- Assignment -
Report the number of lines of the listing below containing the string "agent", with nothing added.

- Data for review -
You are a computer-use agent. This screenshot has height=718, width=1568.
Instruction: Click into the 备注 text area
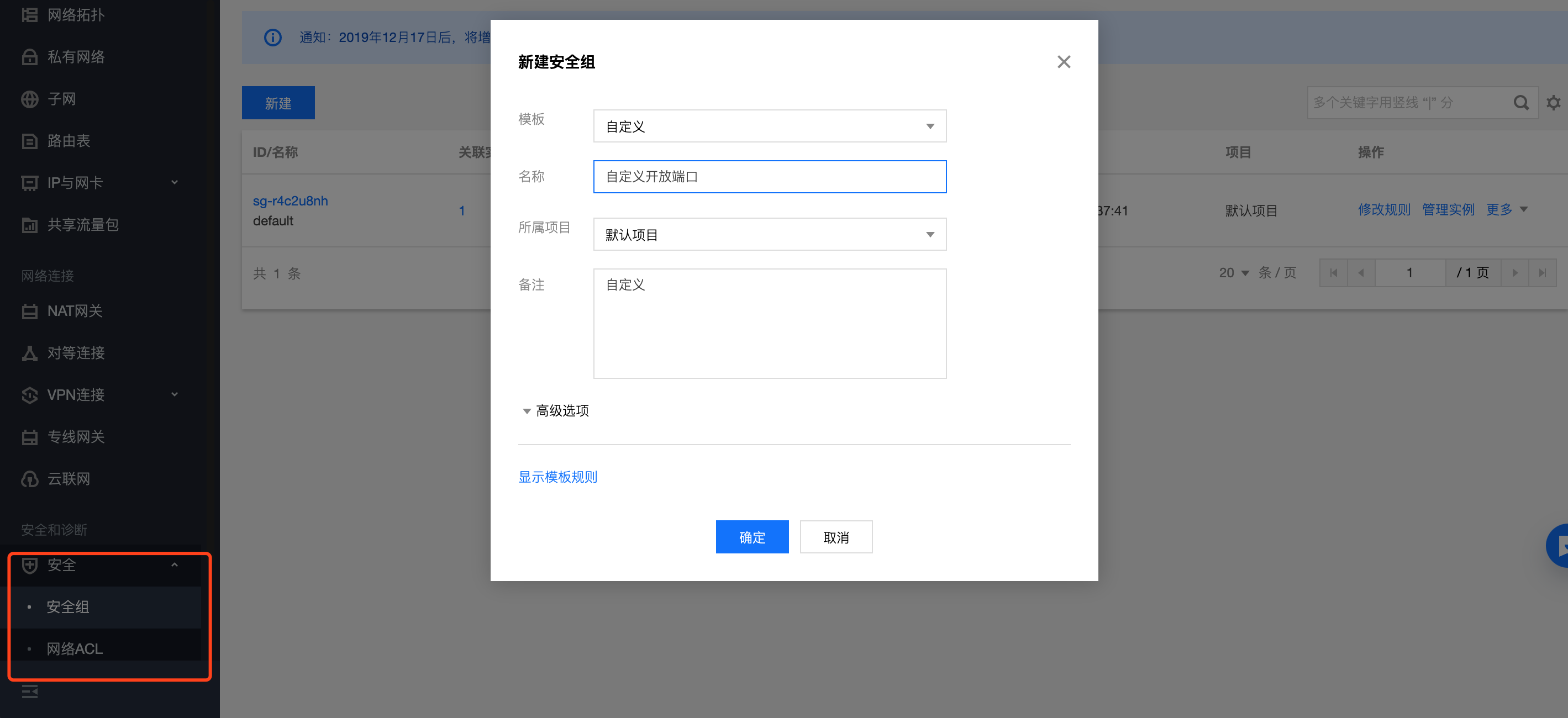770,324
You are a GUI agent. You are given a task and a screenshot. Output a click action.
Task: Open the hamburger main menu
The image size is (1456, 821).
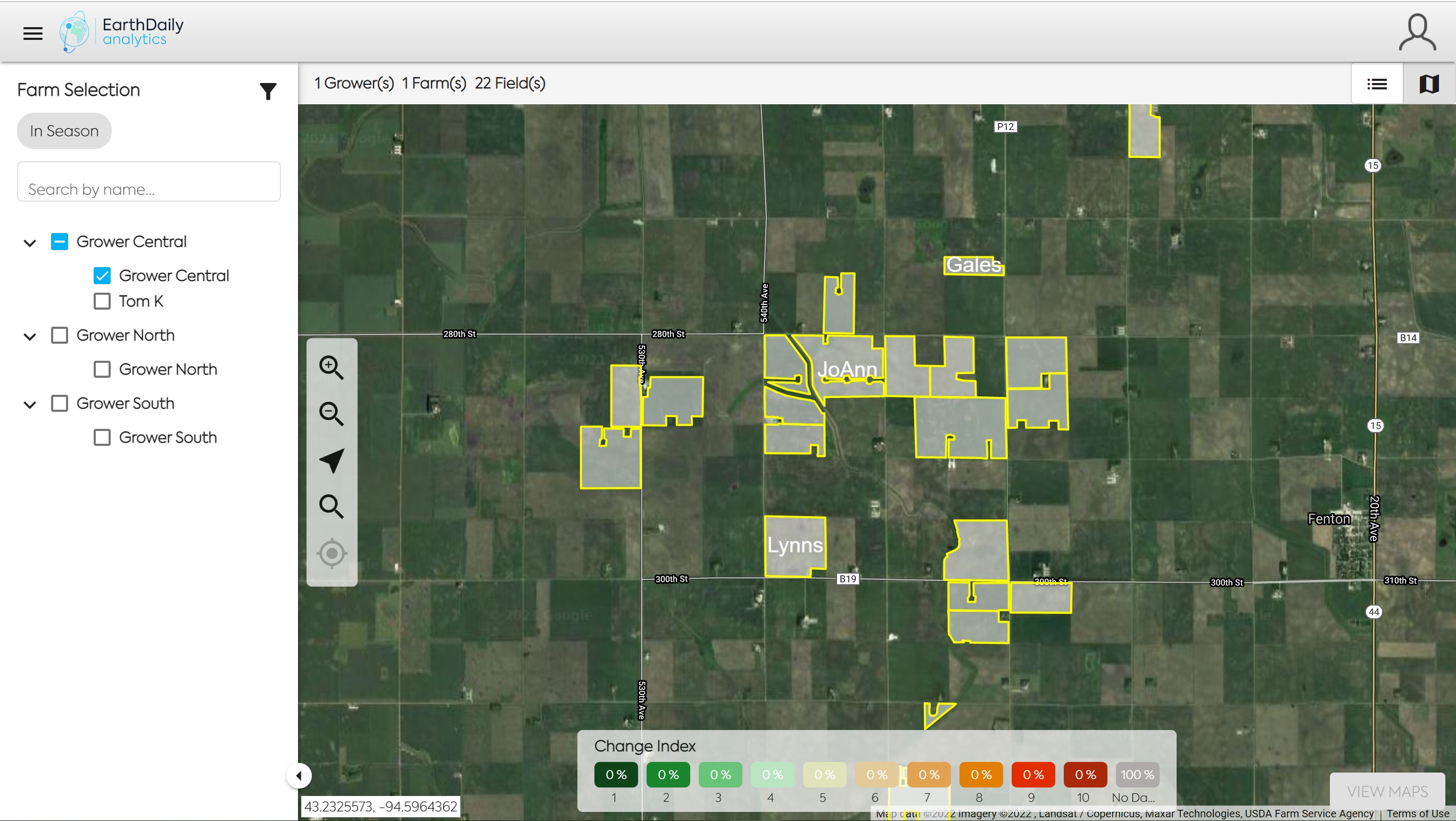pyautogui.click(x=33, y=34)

...

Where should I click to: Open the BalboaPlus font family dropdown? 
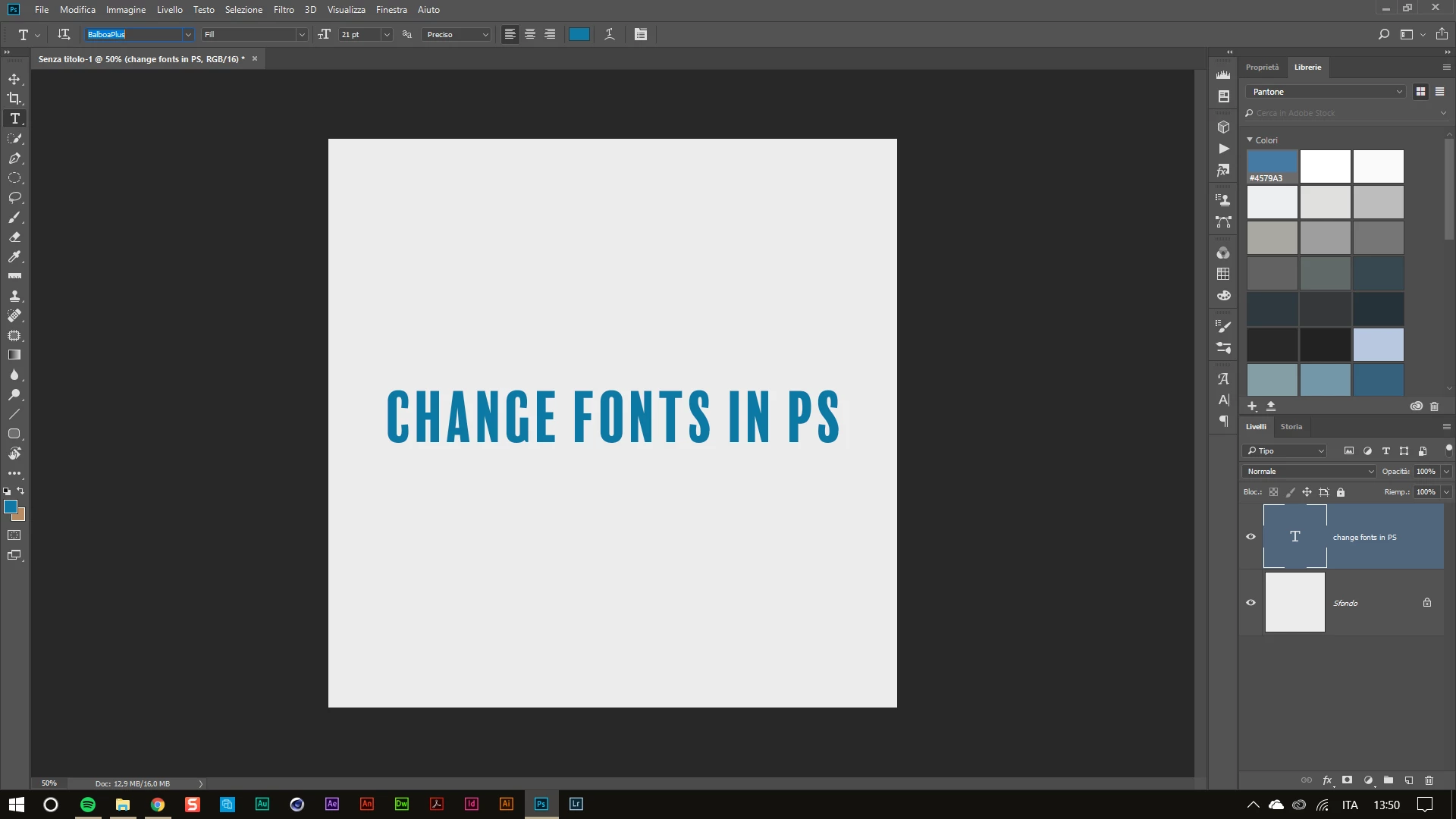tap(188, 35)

- Answer space -
2